Supplied material Block Start

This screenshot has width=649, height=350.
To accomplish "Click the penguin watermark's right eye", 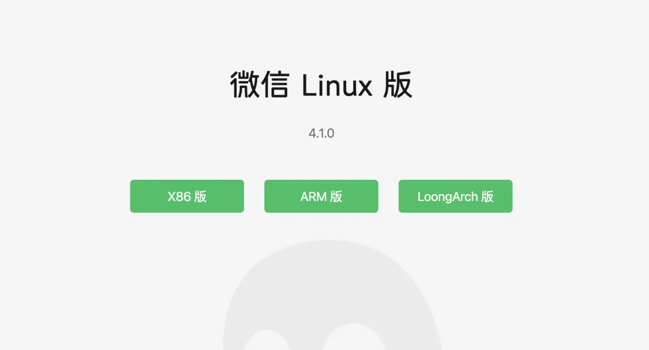I will (353, 337).
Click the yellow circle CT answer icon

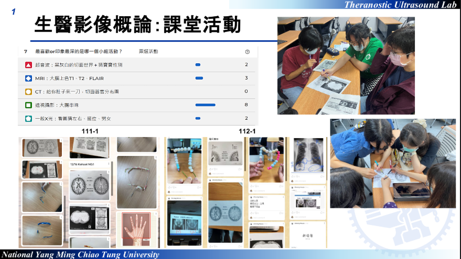click(x=28, y=92)
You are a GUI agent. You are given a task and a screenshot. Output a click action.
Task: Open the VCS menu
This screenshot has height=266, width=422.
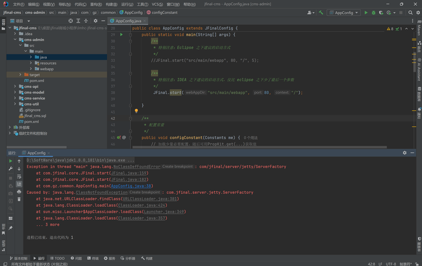pos(157,4)
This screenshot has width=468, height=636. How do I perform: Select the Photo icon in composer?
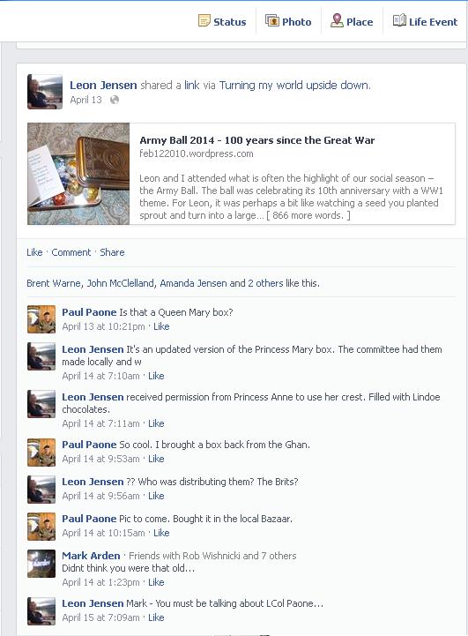click(272, 20)
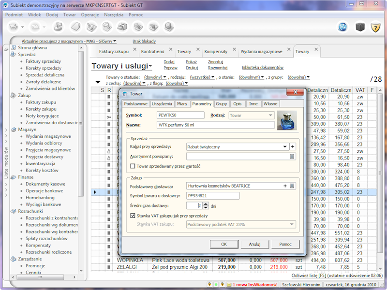The height and width of the screenshot is (290, 387).
Task: Add new rabat using the plus icon
Action: click(x=293, y=146)
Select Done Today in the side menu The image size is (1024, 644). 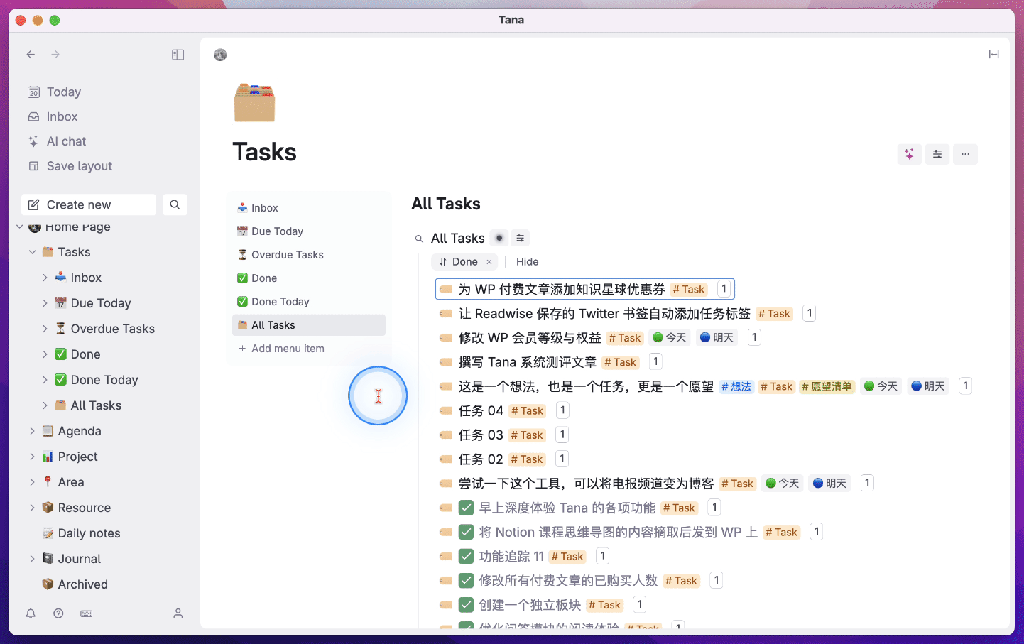[280, 302]
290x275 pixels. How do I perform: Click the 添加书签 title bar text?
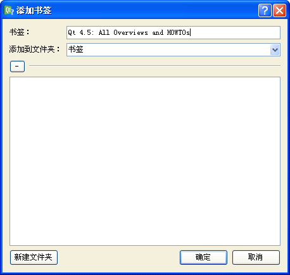(34, 10)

Supplied material Block End

> _Task brief_:
Would you retype exactly the lines running from the line that contains "290x275 pixels. How" through the end of the listing above, both included? Skip every picture.

> _Response_:
290x275 pixels. How do I perform: Click the 添加书签 title bar text?
(34, 10)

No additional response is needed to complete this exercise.